**TASK GOAL**: Reproduce the passage of the letter below word for word, starting at "Caption: Dr. Chris" and ending at "I know how.".

**SOURCE TEXT**:

Caption: Dr. Chris Bichage
Dear Cyprian,
 
As a reluctant admirer of your blog and social media works, I hoped I would never have to engage with you in any substantive way, being shy of publicity. However, recent events have pushed me to change my mind.
 
My name is Robert Bichage and my father is the recently deposed MP of Nyaribari Chache constituency, Dr. Chris M.N. Bichage. Whereas I believe he is fully capable of fighting his own battles, the scale of media blackout and misinformation surrounding his travails in the courts have spurred me to at least try and come to his aid in whatever insignificant way I know how.
 
I am attaching for you the decisions given in court ( Feb 25th 2017 )  by the Supreme Court in the matters of election petitions 6 (Fred Outa) and 17 (Chris M.N. Bichage) both of 2014. I will understand fully if, due to the esoteric subject matter or any other personal consideration, you will be unable to digest and publicize these events for your readers. I do believe however that it is imperative that I try and convince you of the value of having the impunity of the judiciary, and specifically the Supreme Court with CJ Maraga at the helm as currently constituted, laid bare.
Caption : Chief Justice David Maraga swearing in.
 
The decision in the case I am particularly interested in, Petition No.17 of 2014, Dr. Chris M.N. Bichage Vs. Richard Nyagaka Tong’i, the IEBC and Robert K. Ngeny as respondents, was given with respect to an appeal based on precedents determined by the Self Same Court in the Election Petitions No. 7 of 2014 (Mary Wambui) and Election Petition 10 of 2014 (Joho). These decisions are freely available to the public on the Kenya Law website.
 
This case, having taken 4 good years against prescribed timelines of 6 months in the new constitution, has, through no fault of the petitioner, suffered many miscarriages of justice that I would have to write a book to detail, not least of which is having to suffer through not one but 2 final hearings and have a Chief Justice (Willy Mutunga) blithely walk away from an unconcluded matter that was filed under a certificate of urgency and moreover suffer not 1, not 2 but 3 notices of judgement which were summarily postponed literally at the last minute.

**MATERIAL**:
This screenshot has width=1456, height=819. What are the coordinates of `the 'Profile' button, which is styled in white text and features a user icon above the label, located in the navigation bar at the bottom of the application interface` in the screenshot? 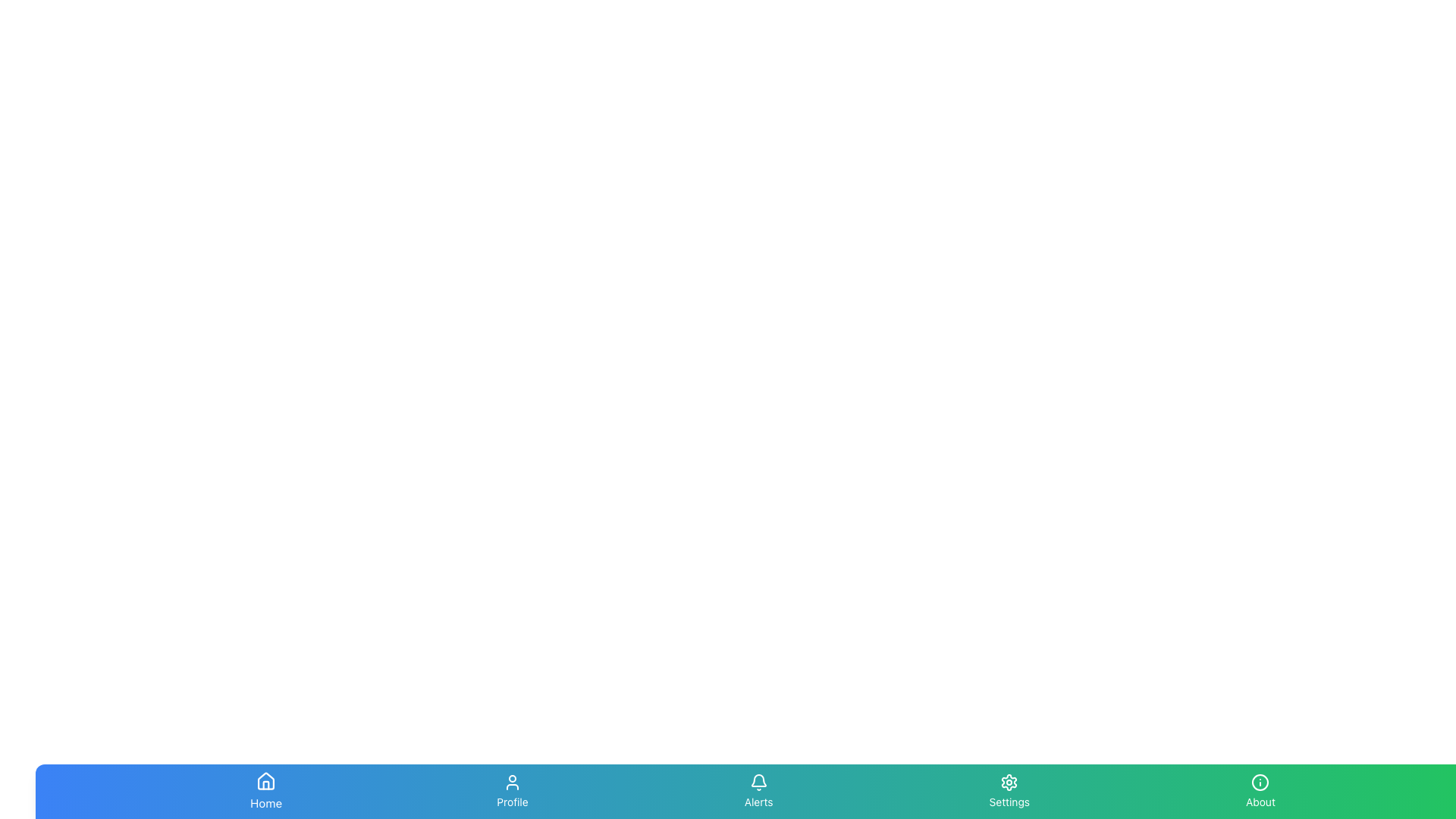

**SOLVED PROBLEM**:
Caption: Dr. Chris Bichage
Dear Cyprian,
 
As a reluctant admirer of your blog and social media works, I hoped I would never have to engage with you in any substantive way, being shy of publicity. However, recent events have pushed me to change my mind.
 
My name is Robert Bichage and my father is the recently deposed MP of Nyaribari Chache constituency, Dr. Chris M.N. Bichage. Whereas I believe he is fully capable of fighting his own battles, the scale of media blackout and misinformation surrounding his travails in the courts have spurred me to at least try and come to his aid in whatever insignificant way I know how.